A HUNT master and a member of his staff have been found guilty of illegally hunting fox cubs with hounds.
The Honourable Johnny Greenall, son of the Baron of Daresbury, and Glen Morris, of Ludgate Street, Tutbury, were secretly filmed by anti-hunt protesters trying to kill foxes near Hilton.
Greenall, 52, was fined £3,515 and Morris, 43, currently off work while suffering from depression, was ordered to pay £515.
Both men denied breaching the Hunting Act but were both convicted yesterday. Greenall paid the fine in full before leaving court.
Footage played at South Derbyshire Magistrates’ Court showed members of the Meynell and South Staffordshire Hunt surrounding a wood at Suffield Farm in Sutton on the Hill in October last year.

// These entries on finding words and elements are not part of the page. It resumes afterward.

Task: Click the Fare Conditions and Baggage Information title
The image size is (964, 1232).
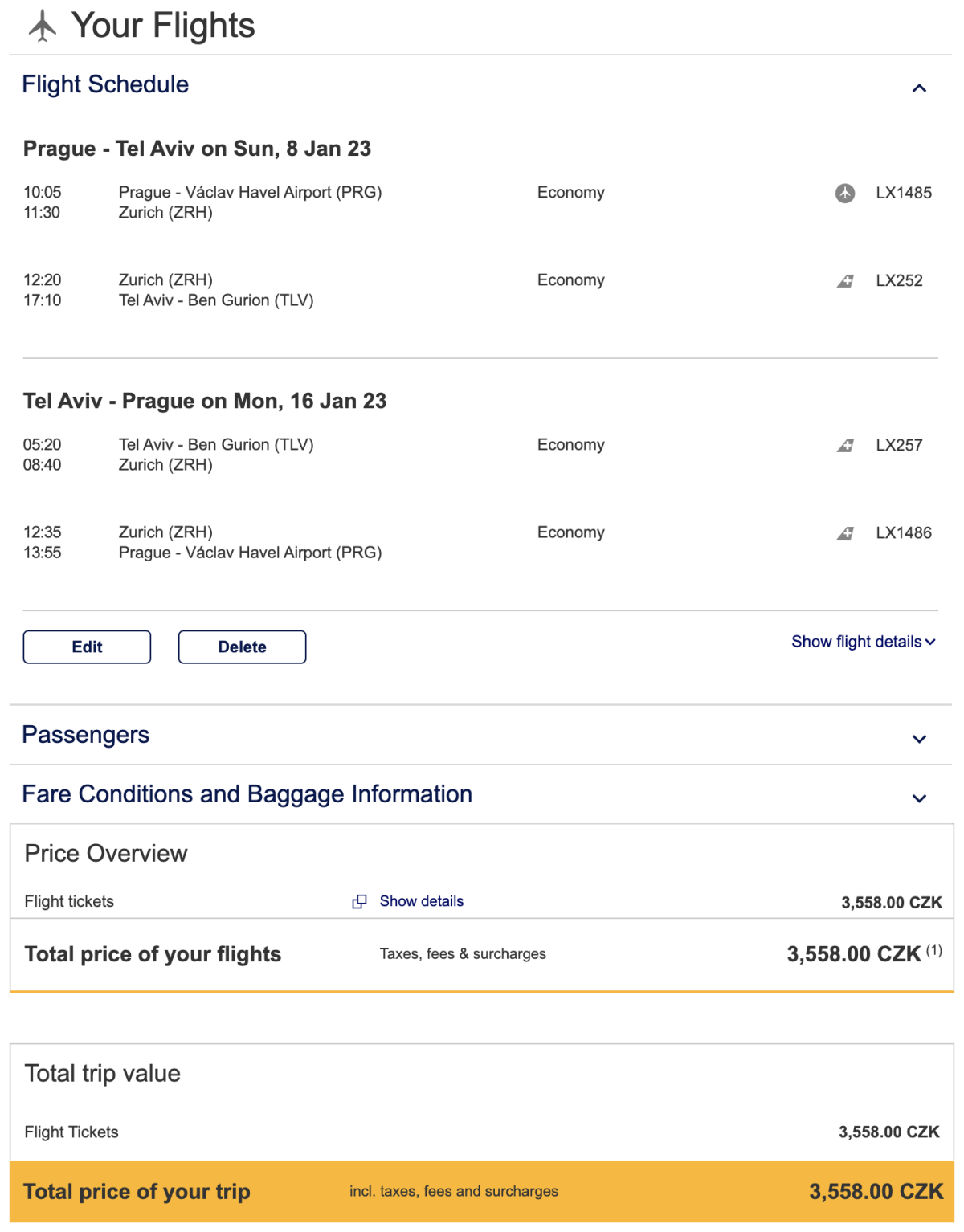Action: [x=247, y=794]
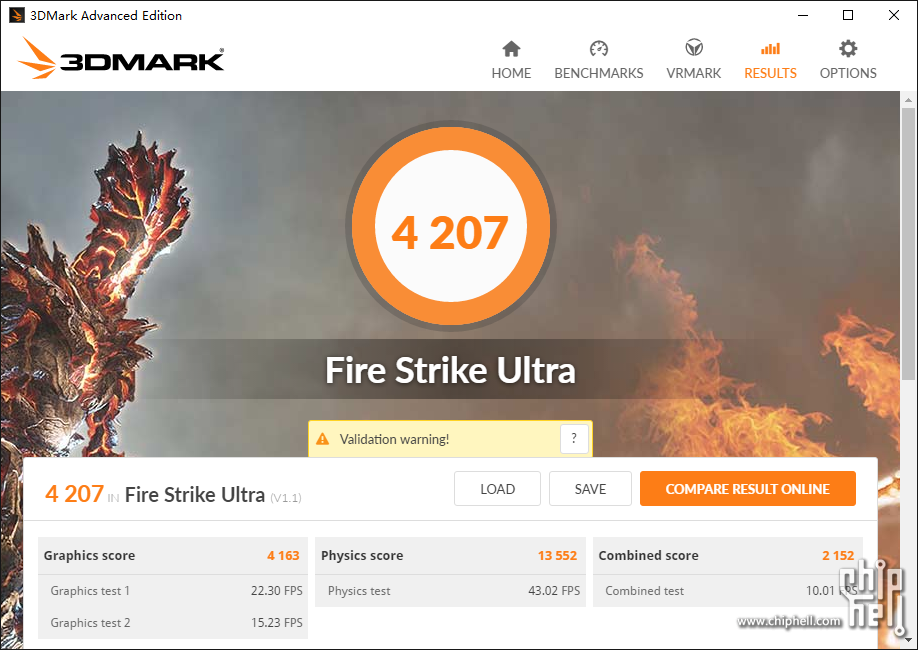Click the 3DMark logo in header
The width and height of the screenshot is (918, 650).
[121, 59]
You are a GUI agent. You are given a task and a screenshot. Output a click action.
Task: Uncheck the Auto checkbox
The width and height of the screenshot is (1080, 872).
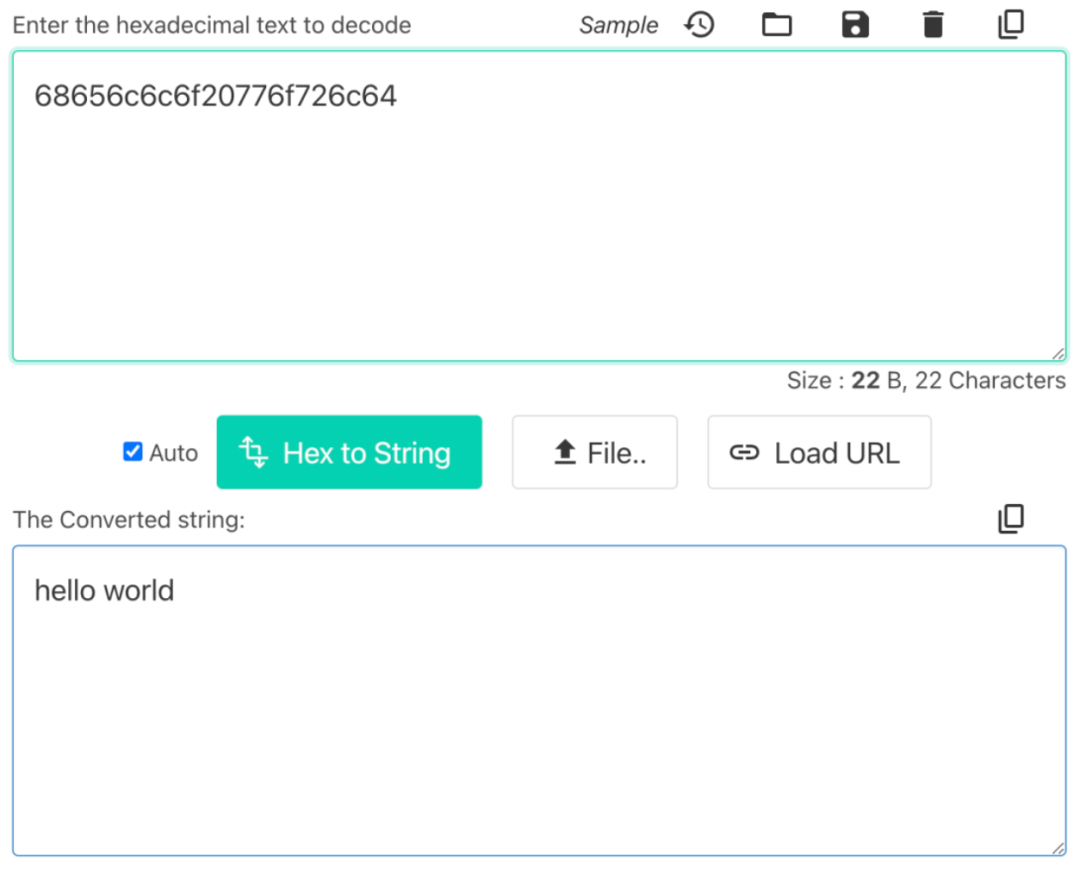click(x=133, y=452)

The hounds entered the wood to hunt young foxes in a sport known as ‘cubbing’.
One fleeing fox was scared back into the wood by the surrounding huntsmen who were clapping their hands.
Bertie Woodcock QC, defending, said that the footage did not show Greenall was clearly involved.

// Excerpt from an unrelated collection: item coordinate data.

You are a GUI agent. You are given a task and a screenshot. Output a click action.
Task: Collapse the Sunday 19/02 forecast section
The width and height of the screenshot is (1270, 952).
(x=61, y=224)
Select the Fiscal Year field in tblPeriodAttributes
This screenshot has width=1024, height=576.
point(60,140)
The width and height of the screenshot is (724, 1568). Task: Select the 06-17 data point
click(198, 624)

But Sarah Lloyd, prosecuting, said Roger Swain, one of the protesters who filmed the hunt with a handheld camera, was certain Greenall was chasing one of the foxes.
Hunting foxes with dogs was made illegal in the 2004 Hunting Act.

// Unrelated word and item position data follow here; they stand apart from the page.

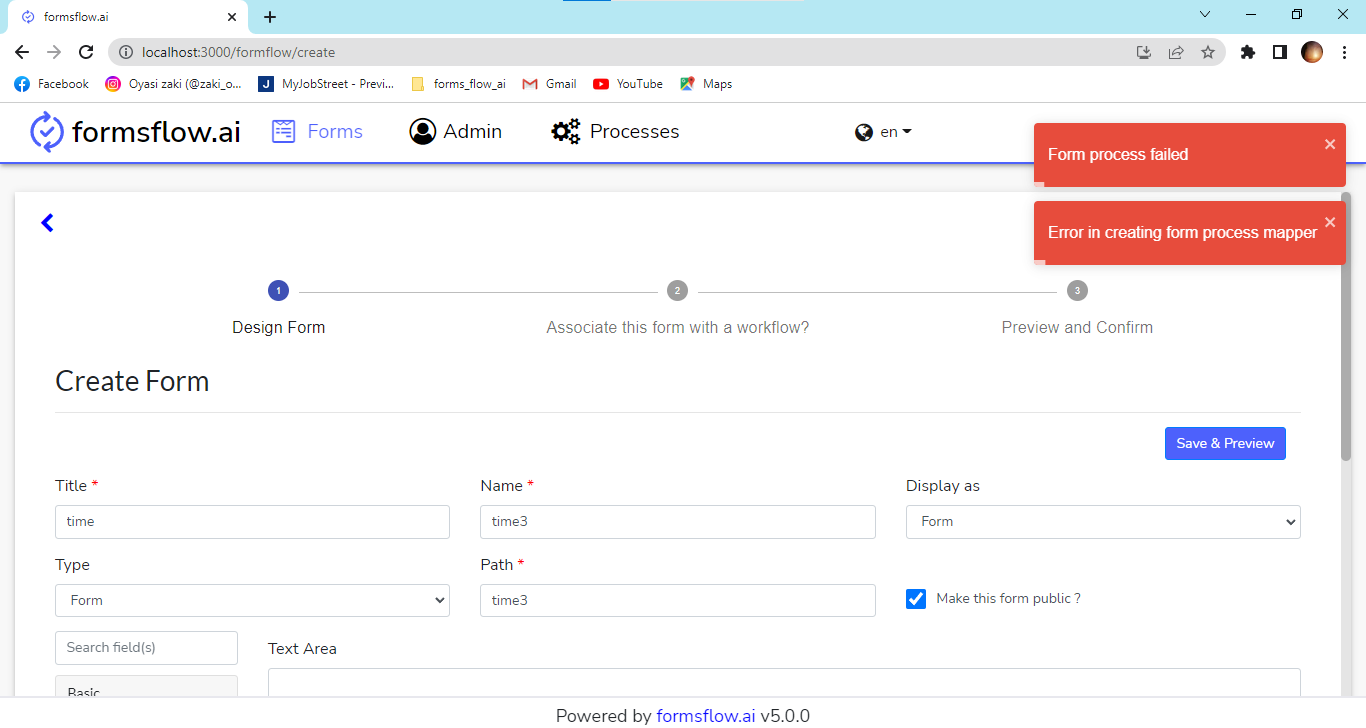Screen dimensions: 1366x728
Task: Click the back navigation chevron
Action: 46,222
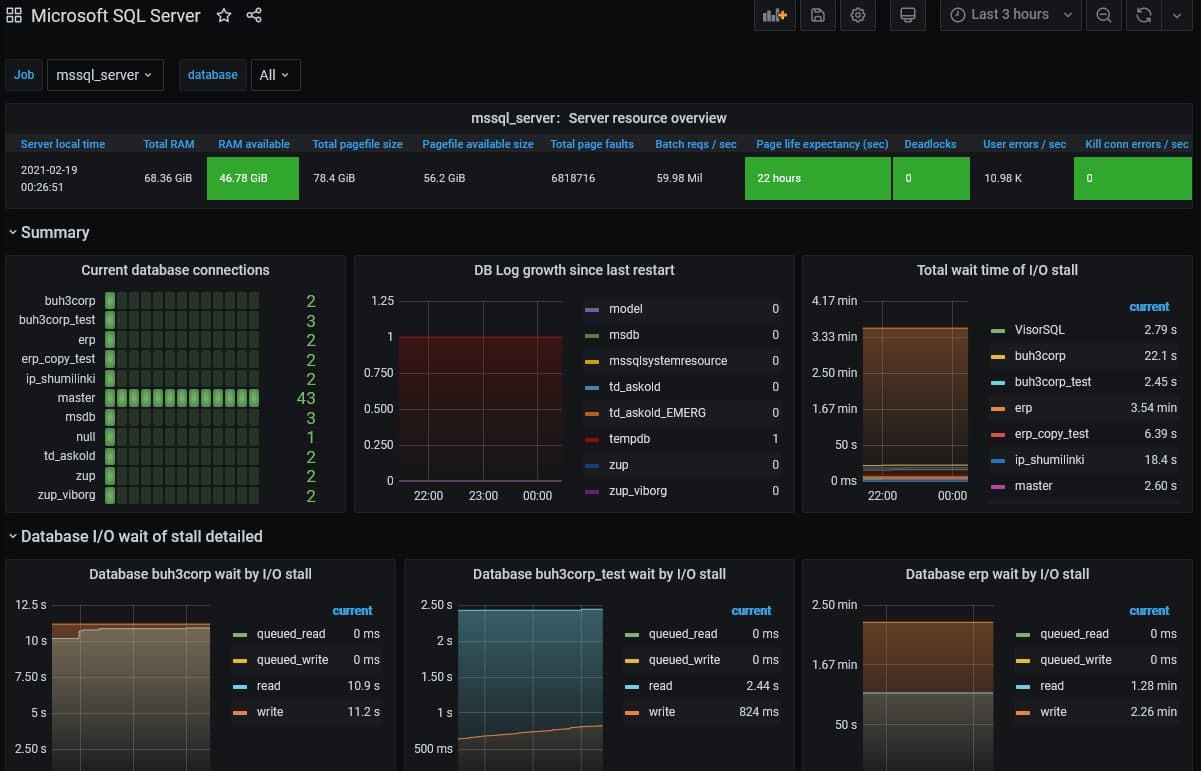Open the dashboards grid icon
1201x771 pixels.
click(x=14, y=15)
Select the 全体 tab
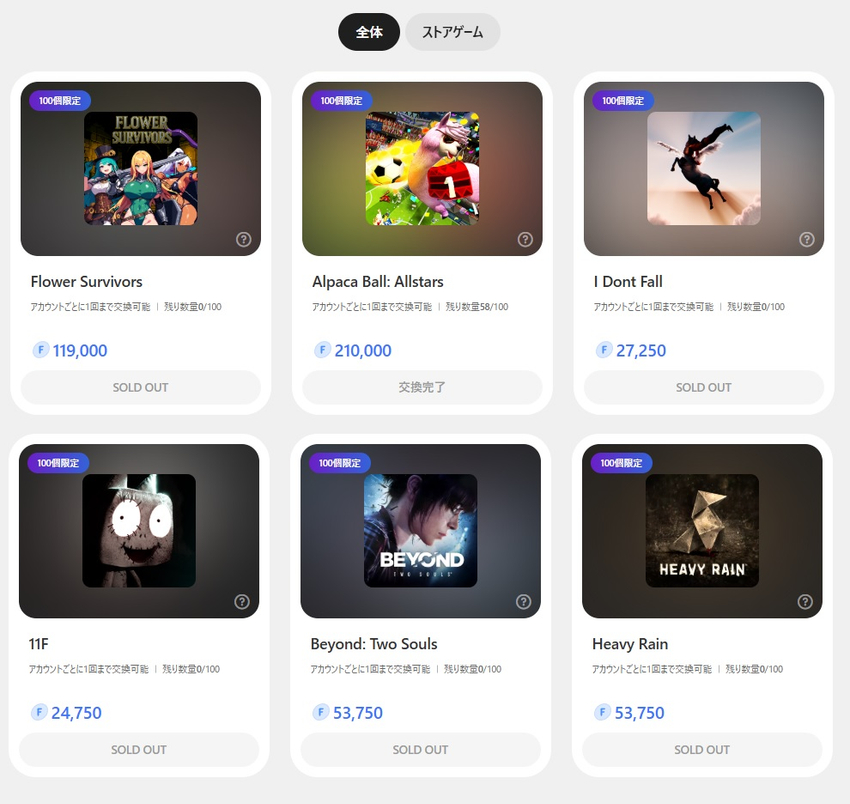 pyautogui.click(x=369, y=32)
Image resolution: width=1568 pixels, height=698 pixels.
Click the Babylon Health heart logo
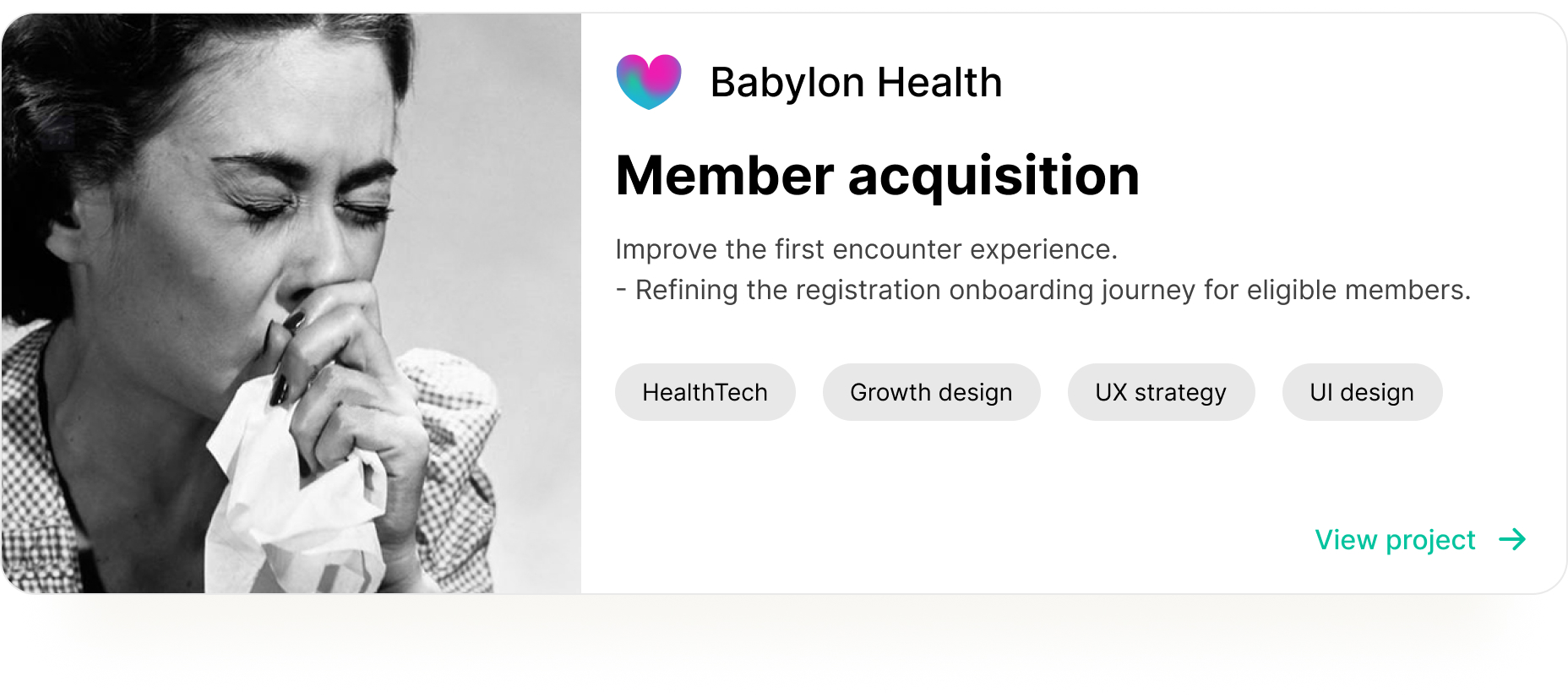pyautogui.click(x=649, y=82)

But Mr Woodcock made an application to the district judge to throw out the case against the defendants as there was ‘no case to answer’.
This was turned down by district judge Caroline Goulborn. The defendants chose not to give evidence in court.
Summing up, the judge said: “The evidence that Greenall was the hunt master is not in dispute nor is the fact that he was there that day.
“Greenall gave an innocent explanation as to why he was there in his police interview. But he has chosen not to give evidence in front of me.
“This is because the evidence would not stand up to any scrutiny.” Speaking outside court, Mr Swain said: “We are very pleased that the case has been successful. It is a relief to know that justice has been done.
“The downside to the situation is that the pack of hounds is out there and is trained to kill fox cubs.
“We will be continuing the work we have been doing to put a stop to fox hunting.”
Tim Bonner, from the Countryside Alliance, was disappointed with the ruling. He said: “I am surprised at the verdict when there is no evidence in which foxes are shown to be pursued, let alone being caught by the hounds.
“The two clients are considering their options.”
Steve Harris, head of enforcement at The League Against Cruel Sports, said: “We are very pleased that Derbyshire Police thoroughly investigated this case and that the Crown Prosecution Service were willing to allow a court to decide on who was telling the truth.”